→ TASK DIRECTIONS
Return each line of the items below that contains the word "beside". Treat uppercase and lowercase as different.

Stored records
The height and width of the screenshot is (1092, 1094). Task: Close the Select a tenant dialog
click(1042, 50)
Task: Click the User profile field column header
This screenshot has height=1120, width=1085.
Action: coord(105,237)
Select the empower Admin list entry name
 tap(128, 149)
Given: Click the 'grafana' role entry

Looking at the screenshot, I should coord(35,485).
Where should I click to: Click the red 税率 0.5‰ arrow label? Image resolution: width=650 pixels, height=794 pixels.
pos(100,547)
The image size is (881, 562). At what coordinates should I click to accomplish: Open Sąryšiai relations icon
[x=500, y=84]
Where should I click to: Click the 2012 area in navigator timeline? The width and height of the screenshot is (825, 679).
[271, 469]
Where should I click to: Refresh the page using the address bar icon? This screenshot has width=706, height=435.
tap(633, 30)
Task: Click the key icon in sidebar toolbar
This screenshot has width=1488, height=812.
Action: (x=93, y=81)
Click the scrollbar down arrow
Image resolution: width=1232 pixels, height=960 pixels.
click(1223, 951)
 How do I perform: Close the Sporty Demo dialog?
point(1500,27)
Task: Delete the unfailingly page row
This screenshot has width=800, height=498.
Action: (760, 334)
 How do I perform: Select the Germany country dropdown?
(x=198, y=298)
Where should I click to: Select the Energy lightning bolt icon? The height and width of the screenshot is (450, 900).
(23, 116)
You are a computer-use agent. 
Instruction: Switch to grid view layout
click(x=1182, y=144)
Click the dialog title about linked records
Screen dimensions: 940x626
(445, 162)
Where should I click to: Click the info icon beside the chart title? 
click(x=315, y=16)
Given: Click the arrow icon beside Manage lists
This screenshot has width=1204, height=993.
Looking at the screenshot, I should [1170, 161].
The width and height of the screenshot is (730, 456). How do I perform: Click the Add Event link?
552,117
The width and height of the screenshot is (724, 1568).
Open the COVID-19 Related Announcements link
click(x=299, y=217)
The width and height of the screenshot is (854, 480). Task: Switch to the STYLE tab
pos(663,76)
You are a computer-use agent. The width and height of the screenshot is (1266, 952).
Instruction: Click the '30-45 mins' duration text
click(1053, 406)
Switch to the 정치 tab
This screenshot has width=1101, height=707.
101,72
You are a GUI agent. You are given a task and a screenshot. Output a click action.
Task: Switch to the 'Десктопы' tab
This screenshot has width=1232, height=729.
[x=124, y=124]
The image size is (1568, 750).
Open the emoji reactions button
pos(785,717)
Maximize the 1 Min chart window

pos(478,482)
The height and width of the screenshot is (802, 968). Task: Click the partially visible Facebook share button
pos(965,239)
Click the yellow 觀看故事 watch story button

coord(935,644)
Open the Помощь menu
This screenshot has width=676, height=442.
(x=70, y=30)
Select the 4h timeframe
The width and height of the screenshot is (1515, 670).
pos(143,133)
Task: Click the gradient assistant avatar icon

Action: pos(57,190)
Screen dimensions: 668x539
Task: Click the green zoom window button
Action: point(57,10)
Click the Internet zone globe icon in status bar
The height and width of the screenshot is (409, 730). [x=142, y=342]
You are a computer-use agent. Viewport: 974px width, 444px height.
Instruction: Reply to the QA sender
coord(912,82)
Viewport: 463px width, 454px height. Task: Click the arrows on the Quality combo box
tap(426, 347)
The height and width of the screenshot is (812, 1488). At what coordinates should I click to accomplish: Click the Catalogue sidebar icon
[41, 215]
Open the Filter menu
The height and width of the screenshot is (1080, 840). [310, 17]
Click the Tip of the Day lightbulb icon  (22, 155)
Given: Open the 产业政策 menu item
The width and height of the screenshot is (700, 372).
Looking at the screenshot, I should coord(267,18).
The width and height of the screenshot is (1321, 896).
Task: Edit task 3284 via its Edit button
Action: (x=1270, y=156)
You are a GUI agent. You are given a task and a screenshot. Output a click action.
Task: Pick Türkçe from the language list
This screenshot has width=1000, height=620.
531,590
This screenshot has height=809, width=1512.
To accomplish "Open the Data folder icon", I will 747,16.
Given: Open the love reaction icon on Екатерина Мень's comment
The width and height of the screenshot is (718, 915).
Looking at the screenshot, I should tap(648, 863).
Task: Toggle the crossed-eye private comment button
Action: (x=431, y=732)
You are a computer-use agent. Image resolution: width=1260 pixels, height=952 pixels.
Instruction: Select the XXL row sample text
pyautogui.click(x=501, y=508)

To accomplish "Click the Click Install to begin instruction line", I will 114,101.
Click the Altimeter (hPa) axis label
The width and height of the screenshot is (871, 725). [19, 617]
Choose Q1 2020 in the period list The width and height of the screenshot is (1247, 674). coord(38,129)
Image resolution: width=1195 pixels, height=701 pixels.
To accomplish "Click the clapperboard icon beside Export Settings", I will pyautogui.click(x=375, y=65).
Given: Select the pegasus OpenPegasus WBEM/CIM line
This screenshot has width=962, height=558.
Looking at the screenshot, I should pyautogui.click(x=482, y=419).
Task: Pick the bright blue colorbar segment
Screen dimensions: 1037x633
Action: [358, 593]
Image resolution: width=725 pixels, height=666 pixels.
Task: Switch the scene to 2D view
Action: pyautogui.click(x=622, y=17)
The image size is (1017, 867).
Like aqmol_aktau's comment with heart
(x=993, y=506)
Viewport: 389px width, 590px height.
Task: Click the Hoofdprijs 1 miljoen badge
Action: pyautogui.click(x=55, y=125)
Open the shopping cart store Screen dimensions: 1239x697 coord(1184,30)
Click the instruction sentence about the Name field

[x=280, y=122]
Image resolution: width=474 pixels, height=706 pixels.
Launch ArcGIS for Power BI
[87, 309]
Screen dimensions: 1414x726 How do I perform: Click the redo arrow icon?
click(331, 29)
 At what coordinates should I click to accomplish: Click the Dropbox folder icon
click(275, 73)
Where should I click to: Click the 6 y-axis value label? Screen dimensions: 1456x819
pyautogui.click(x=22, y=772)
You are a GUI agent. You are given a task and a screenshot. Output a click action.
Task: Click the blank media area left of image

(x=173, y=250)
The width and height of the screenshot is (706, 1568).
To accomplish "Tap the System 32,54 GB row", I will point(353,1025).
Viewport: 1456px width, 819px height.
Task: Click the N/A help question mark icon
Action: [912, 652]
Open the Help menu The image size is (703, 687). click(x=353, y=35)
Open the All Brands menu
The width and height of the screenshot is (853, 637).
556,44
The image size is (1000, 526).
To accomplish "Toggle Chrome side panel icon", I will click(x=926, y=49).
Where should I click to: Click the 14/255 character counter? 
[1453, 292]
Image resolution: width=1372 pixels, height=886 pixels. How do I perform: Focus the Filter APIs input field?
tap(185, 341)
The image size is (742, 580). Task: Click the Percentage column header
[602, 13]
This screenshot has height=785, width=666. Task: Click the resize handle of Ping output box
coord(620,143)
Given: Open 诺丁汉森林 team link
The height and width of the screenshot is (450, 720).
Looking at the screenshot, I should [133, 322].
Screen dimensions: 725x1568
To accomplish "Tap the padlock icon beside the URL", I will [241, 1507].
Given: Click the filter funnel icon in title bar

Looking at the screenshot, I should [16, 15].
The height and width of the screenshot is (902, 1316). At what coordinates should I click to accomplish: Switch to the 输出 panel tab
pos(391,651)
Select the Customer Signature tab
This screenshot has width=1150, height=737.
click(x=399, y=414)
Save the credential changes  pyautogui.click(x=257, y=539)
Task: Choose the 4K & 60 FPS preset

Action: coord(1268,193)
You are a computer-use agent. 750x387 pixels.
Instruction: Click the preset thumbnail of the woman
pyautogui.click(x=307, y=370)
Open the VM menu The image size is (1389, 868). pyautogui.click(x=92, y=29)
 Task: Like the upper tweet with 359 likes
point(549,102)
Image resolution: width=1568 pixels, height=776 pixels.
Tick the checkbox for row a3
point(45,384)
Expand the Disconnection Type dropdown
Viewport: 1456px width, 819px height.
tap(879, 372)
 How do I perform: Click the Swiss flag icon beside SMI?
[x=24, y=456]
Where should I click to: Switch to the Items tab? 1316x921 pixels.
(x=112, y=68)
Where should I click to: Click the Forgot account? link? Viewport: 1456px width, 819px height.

→ ANSWER IN FULL
Where should I click to: Click the info icon beside the chart title? 
Given: Click the arrow icon beside Manage lists
To accomplish "Click the clapperboard icon beside Export Settings", I will pyautogui.click(x=375, y=65).
To accomplish "Tap the padlock icon beside the URL", I will [241, 1507].
 How do I perform: Click the Swiss flag icon beside SMI?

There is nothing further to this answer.